Word and element location data:
** start **
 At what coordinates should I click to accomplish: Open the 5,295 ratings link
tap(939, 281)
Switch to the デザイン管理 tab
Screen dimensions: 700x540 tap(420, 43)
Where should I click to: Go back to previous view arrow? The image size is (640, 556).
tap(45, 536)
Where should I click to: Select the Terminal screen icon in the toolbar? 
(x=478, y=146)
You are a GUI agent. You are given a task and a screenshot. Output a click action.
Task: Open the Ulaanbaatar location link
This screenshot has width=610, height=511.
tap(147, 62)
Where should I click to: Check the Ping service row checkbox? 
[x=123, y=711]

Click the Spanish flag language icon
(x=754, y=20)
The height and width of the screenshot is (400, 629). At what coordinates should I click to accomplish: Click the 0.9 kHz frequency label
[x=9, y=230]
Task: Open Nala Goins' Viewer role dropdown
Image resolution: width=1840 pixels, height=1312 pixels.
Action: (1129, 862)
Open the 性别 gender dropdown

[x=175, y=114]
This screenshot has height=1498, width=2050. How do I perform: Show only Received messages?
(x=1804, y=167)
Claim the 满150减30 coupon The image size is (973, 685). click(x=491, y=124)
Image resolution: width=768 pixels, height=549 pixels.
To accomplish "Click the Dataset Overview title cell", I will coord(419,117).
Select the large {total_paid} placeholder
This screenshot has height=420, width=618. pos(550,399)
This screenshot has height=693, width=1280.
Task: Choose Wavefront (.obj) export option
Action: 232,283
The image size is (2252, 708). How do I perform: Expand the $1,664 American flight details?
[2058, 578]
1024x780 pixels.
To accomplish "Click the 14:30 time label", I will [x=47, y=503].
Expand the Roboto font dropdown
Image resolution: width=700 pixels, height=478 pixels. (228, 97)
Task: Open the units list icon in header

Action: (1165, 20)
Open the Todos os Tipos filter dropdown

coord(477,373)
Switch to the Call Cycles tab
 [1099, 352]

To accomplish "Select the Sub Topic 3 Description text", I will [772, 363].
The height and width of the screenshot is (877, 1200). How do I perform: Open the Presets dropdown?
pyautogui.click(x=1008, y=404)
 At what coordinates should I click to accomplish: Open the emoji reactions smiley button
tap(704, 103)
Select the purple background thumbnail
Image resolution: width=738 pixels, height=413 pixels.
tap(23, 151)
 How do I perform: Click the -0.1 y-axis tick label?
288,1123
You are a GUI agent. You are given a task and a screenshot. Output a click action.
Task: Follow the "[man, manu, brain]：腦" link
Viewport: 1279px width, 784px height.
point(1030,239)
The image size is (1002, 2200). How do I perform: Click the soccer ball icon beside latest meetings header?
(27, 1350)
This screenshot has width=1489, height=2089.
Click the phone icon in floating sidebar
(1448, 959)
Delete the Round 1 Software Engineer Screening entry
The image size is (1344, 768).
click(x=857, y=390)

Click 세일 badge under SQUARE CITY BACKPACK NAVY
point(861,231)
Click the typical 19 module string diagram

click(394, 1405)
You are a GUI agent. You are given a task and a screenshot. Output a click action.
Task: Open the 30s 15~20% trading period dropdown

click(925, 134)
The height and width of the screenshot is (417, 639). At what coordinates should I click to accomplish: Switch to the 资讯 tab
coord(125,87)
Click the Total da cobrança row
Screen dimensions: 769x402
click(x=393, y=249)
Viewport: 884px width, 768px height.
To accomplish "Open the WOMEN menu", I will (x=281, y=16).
** end **
GIVEN EXERCISE: Please copy these records without changes, from the start of the records up to and including the line that contains "(x=1804, y=167)".

TASK OUTPUT:
 At what coordinates should I click to accomplish: Open the 5,295 ratings link
tap(939, 281)
Switch to the デザイン管理 tab
Screen dimensions: 700x540 tap(420, 43)
Where should I click to: Go back to previous view arrow? The image size is (640, 556).
tap(45, 536)
Where should I click to: Select the Terminal screen icon in the toolbar? 
(x=478, y=146)
You are a GUI agent. You are given a task and a screenshot. Output a click action.
Task: Open the Ulaanbaatar location link
This screenshot has width=610, height=511.
tap(147, 62)
Where should I click to: Check the Ping service row checkbox? 
[x=123, y=711]

Click the Spanish flag language icon
(x=754, y=20)
The height and width of the screenshot is (400, 629). At what coordinates should I click to accomplish: Click the 0.9 kHz frequency label
[x=9, y=230]
Task: Open Nala Goins' Viewer role dropdown
Image resolution: width=1840 pixels, height=1312 pixels.
Action: (1129, 862)
Open the 性别 gender dropdown

[x=175, y=114]
This screenshot has height=1498, width=2050. How do I perform: Show only Received messages?
(x=1804, y=167)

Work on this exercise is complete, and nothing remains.